Towards a universal influenza vaccine
Is a universal influenza vaccine on the horizon?
In this week’s virology post, drawing on an excellent recent review by Sautto et al. (Virology Journal), we highlight some of the innovative approaches being used in attempts to improve the effectiveness of influenza vaccines.
The heavy burden of influenza
The influenza virus inflicts a heavy health burden with epidemic and pandemic potential. Influenza affects up to 30% of the global population annually, resulting in millions of hospitalisations and thousands of deaths.
Annual vaccination is ineffective
Annual vaccination is our primary weapon against influenza, but its effectiveness is limited. This is because flu vaccines only confer protective immunity when there is a close match between the selected vaccine strains and the circulating influenza isolates. Therefore, these seasonal influenza vaccines need to be reformulated annually to keep up with the new viral genetic variants that arise. Despite the efforts of the World Health Organization’s Global Influenza Surveillance and Response System (GISRS), preparedness against influenza is compromised by the unpredictable variation of the circulating strains.
The search for a universal influenza vaccine
New antiviral approaches are needed that can overcome the inherent variability of influenza. Many of the new approach currently aiming at more broadly-reactive or universal influenza vaccines are focused on influenza’s surface receptor-binding glycoprotein, hemagglutinin (HA). We’ll briefly describe a few of these approaches below. For those in search of greater detail, Sautto et al.’s review is Open Access at Virology Journal.
The hemagglutinin stem region: Influenza’s Achille’s heel?
HA is comprised of a highly variable globular head region and a conserved stem region. Therefore, different approaches are needed depending on which of these regions is the intended target. The stem region of HA could be considered an Achille’s heel because it’s conserved viral proteins are shared among seasonal and pre-pandemic strains. This makes the stem region of HA an attractive target for those aiming at a universal flu vaccine. One tactic aimed at eliciting anti-HA stem antibodies involves generating minimized stem immunogens that can be produced in eukaryotic and prokaryotic systems. These mini-stem antigens are advantageous because they are thermally and chemically stable, making them a cost- and storage-affordable option. Multiple groups have now produced properly folding mini-stem immunogens capable of eliciting a heterosubtypic immune response, suggesting that this approach might be fruitful.
Can COBRAs overcome influenza’s tricky variability?
The globular head of HA contains the virus’s receptor binding site. Therefore, antibodies targeting this region inhibit virus binding to the target cell. However, there is a high variability of epitopes in the globular head, which complicates efforts to elicit a broad-spectrum immune response against this region of HA. The use of computationally optimized broadly reactive antigens (COBRAs) is one approach that aims to overcome this variability in the HA head region. COBRAs are generated by generating a phylogenetic tree of the target protein, which is then used to derive a consensus sequence. Thus, this approach is able to recapitulate, in a unique protein, amino acid changes undergone by the influenza virus. Prototype COBRA-based vaccines have been shown to elicit broad-spectrum immune responses in animal models.

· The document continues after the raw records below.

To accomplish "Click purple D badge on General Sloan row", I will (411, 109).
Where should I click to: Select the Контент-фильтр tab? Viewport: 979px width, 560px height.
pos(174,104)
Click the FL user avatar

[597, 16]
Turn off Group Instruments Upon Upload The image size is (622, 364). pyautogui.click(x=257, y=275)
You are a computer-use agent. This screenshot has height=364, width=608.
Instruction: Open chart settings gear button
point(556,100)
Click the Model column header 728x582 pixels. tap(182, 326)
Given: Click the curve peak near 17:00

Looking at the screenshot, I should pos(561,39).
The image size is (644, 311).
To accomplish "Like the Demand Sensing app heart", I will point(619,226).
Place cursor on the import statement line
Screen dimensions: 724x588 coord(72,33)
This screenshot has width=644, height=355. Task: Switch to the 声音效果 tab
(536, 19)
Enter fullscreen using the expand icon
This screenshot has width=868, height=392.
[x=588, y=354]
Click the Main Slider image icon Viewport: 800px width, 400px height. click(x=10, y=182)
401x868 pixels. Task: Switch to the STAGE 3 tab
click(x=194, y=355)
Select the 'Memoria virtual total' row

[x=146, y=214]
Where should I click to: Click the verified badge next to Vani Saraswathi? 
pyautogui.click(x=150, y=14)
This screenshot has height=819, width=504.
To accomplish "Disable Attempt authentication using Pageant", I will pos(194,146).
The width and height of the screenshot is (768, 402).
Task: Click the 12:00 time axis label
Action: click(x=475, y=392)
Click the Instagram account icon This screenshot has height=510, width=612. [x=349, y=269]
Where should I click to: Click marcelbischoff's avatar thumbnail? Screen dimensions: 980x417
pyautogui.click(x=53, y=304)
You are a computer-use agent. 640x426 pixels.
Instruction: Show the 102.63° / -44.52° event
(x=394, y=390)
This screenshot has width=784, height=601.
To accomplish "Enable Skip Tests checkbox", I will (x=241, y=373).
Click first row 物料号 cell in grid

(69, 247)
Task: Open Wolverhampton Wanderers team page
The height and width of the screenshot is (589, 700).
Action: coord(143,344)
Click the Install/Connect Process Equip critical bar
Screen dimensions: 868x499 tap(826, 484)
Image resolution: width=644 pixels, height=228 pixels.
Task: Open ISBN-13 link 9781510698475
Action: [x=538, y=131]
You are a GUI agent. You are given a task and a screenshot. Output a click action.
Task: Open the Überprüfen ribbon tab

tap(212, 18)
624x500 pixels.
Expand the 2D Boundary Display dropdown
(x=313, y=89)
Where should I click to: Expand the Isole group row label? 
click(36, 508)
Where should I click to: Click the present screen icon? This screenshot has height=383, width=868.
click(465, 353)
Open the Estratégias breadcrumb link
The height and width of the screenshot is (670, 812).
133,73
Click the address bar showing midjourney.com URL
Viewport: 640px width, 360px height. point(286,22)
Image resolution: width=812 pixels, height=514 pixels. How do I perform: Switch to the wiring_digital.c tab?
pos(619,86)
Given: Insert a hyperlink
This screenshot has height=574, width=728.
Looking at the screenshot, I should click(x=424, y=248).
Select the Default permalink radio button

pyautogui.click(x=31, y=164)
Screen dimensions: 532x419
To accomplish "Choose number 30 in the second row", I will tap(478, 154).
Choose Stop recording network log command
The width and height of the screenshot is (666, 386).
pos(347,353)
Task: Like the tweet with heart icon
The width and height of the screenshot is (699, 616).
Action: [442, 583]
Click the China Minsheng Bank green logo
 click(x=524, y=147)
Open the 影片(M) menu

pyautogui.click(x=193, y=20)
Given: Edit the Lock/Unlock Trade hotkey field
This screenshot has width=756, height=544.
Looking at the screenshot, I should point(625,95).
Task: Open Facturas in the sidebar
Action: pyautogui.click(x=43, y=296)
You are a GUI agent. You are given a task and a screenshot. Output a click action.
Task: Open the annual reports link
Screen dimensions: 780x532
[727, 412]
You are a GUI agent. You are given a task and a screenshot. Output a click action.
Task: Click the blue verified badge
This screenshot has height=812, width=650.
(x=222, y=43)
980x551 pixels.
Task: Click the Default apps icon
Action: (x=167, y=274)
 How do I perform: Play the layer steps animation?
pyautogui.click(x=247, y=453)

Hopes for a universal flu vaccine
In 1918, a flu pandemic resulted in the deaths of 50 to 100 million people, one of the deadliest natural disasters in human history. This has been followed by similar expressions of influenza’s pandemic potential in 1957, 1968, and 2009. Therefore, there is a clear need to move beyond the partially effective seasonal vaccination programs towards a universal influenza vaccine that can protect against novel strains with pandemic potential. Efforts to develop a universal influenza vaccine, such as those described above, might protect against a repeat of a tragedy on this scale. With GlaxoSmithKline, Sanofi-Pasteur, and BiondVax Pharmaceuticals Ltd each having candidate universal influenza vaccines in advanced stages of development, might we be about to master influenza?